Around this point in time, the accolades were coming fast and furiously, most notably a 1998 Premio Lo Nuestro for Regional Mexican Female Artist of the Year and a 1999 Latin Grammy nomination. She stepped out of the limelight in 2000, however, for a maternity leave that resulted in the birth of her first child, Emiliano. This joyous occasion was offset by a tragic turn of events the following year, when her sister Marissa died in an automobile accident on October 22, 2001. Concurrently, Fonovisa released Te Regalo la Lluvia (2001), a special album for Bárbara because it fulfilled her wish of one day recording a straight ranchera album. She wrote a few of the album's songs herself, but all others were written by Fato, who like Solís is a talented songwriter as well as a popular singer. Te Regalo la Lluvia quickly became a favorite among fans, and those critics who had written off Bárbara as a grupero novelty built chiefly upon sex appeal consequently took her and her music a bit more seriously afterward. Among the album's singles, "Te Regalo la Lluvia" became a particularly big hit and marked her return to the top of the charts after nearly two years of silence. Fonovisa capitalized on the buzz with not one but two back-catalog compilations: 15 Exitos (2002) and Necesito Olvidarte (2002).

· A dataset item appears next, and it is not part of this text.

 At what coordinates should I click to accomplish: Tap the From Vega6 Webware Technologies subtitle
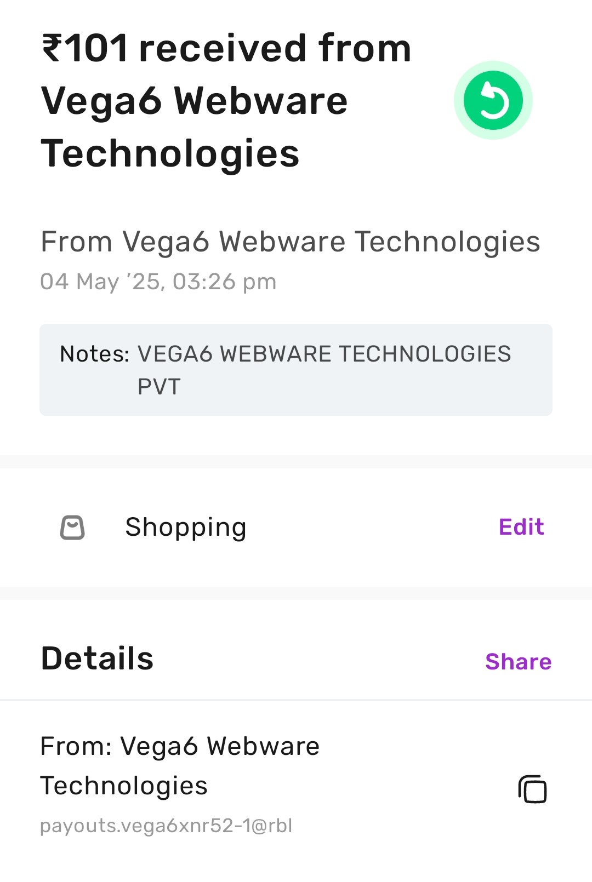291,242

With her recording career reestablished and her name back on the charts, Bárbara didn't relent. Her next two albums, Te Atraparé...Bandido (2003) and Loca de Amar (2004), were among her best work to date, featuring the production of Carlos Cabral, Jr. and boasting heavily aired singles such as "Bandido," "Deja," "Loca," and "Lo Busqué." Fonovisa kept the product line running steadily with yet another greatest-hits compilation, Un Mujer, un Sueño (2004), this one generously compiled, with 20 well-considered selections, most of them past favorites. Public interest in Bárbara's personal life remained insatiable during this period, not only because of her fatherless child, but also because of her romantic entanglements with fellow celebrities. For instance, she set the tabloids afire when reports surfaced in 2005 that she was intimately involved with José María Fernández, aka El Pirru. This was scandalous because the man was the widower of Mariana Levy, a beloved Mexican telenovela actress, singer, and television show host who had died only three months earlier. Her death had been both tragic and bizarre, for she was only 39 years old and seemed in good health when she reportedly died of a heart attack while stopped at a red light in the Mexico City neighborhood of Lomas de Chapultepec. Her husband was with her at the time. The details of what exactly happened remain sketchy, because of differing witness testimonies that were compounded in their complexities by innumerable conspiracy theories.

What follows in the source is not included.